Clinical and Immunological Remarks about TAP Deficiency

2012 
We read with interest the article by Lorente et al. (1) describing the presentation of TAP-independent antigens from vaccinia virus by TAP-deficient cells. Their findings offer a mechanistic explanation for the fact that TAP-deficient patients are not particularly susceptible to viral infections and for why adult patients often have normal CD8+ T-cell numbers (2–4). Conversely, severe viral infections might occur early in life, preparing the grounds for the usually observed recurrent bacterial infections. TAP-independent peptides might be generated during most viral infections. However, the presentation of these peptides to CD8+ T-cells to generate efficient antiviral immune responses is still likely to be dependent on the patient's HLA haplotype. Interestingly, HLA-A*02, the most common HLA class I allele in Europe, has been previously shown to present diverse TAP-independent peptides to CD8+ T-cells (5) but has not been found in the clinically immunodeficient patients.
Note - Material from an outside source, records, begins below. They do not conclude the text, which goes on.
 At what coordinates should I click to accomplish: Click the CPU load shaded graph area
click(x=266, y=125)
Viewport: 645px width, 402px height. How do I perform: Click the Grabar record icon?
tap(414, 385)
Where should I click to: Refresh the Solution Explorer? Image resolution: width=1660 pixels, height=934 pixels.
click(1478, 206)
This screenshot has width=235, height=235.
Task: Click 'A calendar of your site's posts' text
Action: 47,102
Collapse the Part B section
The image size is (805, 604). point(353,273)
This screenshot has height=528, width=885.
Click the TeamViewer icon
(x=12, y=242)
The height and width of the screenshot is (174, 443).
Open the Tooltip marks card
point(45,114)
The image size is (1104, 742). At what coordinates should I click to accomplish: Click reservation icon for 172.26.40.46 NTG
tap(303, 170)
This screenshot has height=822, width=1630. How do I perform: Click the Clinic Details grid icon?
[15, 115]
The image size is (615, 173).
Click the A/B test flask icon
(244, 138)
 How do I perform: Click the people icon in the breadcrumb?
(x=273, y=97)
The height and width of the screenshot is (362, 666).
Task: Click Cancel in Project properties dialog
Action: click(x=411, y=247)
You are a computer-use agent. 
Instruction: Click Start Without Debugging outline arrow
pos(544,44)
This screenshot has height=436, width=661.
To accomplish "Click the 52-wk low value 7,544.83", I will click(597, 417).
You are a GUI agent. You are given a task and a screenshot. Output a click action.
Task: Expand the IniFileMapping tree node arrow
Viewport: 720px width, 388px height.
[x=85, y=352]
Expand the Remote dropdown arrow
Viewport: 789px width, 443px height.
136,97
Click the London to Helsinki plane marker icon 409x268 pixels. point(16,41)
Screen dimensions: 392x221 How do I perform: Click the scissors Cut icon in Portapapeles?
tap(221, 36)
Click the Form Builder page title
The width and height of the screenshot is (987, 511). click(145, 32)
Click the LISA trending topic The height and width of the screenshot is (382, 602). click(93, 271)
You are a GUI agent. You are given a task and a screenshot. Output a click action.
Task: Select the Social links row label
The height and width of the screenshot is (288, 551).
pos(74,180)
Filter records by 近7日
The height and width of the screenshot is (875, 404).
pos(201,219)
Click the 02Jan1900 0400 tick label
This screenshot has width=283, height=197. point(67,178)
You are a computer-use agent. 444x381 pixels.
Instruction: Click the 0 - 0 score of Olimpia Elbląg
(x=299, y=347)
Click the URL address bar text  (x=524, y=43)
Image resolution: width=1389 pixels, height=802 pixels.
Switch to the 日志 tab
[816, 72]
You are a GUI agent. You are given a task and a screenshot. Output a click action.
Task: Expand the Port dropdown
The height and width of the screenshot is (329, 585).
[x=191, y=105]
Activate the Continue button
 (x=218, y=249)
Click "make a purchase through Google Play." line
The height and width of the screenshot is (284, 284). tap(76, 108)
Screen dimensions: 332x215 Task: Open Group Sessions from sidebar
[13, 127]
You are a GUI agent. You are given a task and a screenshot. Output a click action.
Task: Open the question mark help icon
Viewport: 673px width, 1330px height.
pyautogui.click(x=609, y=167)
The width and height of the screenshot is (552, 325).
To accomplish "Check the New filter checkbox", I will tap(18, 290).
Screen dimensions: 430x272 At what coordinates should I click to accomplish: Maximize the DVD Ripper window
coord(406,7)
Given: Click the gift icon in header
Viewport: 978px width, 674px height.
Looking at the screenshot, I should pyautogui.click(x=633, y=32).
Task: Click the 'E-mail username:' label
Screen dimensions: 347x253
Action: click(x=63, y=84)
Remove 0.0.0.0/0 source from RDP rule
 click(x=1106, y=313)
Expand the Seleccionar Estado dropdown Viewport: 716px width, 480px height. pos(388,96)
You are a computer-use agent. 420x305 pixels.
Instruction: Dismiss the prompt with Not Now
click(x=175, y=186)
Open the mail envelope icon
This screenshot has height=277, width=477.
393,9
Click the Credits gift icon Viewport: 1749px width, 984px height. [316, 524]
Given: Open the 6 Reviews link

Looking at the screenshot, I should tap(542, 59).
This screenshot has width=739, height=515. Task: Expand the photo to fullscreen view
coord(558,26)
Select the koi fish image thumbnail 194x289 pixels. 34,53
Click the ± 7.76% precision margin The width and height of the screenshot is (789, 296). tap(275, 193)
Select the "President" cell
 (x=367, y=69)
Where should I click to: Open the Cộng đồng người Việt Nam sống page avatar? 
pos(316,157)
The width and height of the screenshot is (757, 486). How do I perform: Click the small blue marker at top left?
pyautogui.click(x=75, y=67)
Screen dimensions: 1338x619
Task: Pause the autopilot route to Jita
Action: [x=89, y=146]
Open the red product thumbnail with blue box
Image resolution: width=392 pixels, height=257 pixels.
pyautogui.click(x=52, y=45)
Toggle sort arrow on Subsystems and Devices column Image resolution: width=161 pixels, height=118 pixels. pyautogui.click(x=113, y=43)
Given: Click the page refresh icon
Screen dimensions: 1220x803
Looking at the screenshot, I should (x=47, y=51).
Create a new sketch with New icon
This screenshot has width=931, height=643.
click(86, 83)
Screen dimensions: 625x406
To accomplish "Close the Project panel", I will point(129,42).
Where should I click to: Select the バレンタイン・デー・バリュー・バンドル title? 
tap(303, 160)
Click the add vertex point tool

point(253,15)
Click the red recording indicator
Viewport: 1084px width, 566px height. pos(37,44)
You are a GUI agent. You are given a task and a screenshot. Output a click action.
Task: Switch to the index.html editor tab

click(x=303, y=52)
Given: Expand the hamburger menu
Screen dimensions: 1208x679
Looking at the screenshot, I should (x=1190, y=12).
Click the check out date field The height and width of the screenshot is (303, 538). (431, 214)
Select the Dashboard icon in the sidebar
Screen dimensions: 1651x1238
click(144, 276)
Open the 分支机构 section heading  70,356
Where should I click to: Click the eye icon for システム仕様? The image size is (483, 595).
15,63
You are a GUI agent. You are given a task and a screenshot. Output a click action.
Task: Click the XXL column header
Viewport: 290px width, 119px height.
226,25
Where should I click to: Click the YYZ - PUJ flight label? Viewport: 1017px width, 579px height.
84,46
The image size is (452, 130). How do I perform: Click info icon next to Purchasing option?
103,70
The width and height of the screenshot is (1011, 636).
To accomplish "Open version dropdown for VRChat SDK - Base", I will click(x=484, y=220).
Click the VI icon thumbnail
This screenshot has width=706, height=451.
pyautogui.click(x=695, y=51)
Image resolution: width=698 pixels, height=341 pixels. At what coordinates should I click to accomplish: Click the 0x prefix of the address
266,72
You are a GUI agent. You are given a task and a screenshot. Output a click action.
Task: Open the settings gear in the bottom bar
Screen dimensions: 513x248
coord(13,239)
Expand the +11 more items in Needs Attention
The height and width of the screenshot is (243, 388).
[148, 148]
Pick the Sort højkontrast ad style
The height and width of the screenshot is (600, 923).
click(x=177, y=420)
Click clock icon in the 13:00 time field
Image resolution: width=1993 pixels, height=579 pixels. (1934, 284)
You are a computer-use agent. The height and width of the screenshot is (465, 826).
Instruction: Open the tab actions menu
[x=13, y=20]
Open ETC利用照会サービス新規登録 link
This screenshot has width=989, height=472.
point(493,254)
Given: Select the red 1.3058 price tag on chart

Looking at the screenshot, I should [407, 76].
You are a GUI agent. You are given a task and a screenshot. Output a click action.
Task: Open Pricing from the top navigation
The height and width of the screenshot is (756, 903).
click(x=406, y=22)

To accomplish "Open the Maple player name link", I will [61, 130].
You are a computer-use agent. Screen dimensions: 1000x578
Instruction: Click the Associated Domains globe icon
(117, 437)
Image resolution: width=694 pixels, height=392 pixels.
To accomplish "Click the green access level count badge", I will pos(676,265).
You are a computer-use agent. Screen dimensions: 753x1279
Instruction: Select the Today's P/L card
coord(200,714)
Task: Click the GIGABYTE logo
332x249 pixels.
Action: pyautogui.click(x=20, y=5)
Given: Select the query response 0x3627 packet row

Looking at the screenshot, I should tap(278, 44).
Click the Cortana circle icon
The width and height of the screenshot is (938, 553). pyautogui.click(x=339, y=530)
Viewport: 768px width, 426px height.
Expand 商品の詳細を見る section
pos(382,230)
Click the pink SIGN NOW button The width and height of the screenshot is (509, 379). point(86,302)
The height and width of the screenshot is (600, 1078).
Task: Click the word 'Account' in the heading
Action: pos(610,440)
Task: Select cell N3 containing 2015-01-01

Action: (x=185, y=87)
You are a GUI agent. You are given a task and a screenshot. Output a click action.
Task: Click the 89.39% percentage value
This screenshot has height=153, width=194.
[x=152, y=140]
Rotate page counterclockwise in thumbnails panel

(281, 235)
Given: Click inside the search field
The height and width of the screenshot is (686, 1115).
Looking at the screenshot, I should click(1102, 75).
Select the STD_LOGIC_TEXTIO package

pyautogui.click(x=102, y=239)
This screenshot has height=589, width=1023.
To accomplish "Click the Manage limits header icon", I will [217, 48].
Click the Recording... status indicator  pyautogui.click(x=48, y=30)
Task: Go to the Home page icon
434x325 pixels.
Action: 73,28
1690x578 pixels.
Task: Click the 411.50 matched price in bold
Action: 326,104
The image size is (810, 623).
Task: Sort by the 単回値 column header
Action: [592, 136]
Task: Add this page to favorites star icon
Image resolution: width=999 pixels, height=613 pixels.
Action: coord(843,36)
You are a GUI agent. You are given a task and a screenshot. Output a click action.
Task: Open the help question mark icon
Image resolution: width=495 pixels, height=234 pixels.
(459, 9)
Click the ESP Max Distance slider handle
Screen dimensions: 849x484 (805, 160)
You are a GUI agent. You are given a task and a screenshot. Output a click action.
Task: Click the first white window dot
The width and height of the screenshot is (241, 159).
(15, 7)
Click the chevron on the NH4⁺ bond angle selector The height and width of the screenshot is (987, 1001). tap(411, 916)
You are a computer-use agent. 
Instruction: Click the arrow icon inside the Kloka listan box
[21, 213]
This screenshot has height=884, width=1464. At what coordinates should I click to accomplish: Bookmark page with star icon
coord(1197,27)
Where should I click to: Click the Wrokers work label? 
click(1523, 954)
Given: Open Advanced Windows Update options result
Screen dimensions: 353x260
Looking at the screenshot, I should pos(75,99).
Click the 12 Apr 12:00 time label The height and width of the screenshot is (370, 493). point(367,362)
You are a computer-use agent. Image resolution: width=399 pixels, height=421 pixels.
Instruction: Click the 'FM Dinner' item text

Thus, HLA-A*02 homozygous TAP-deficient people might be protected from severe clinical manifestations, thereby “escaping” diagnosis. We suggest slightly modifying the statement that “TAP-deficient patients live normal life spans with only a limited susceptibility to chronic respiratory bacterial infections.” Although we agree that this is possible, patients often suffer from widespread bronchiectasis and respiratory insufficiency. Many develop mutilating granulomatous skin ulcers in the mid-face and on the extremities (2–4). Importantly, treatment with immunosuppressive drugs leads to progression of bronchiectasis, respiratory failure, and complications such as brain abscesses. A question arising is whether TAP plays a role in the presentation of bacterial antigens. Future studies might examine the efficiency of this pathway in TAP-deficient patients.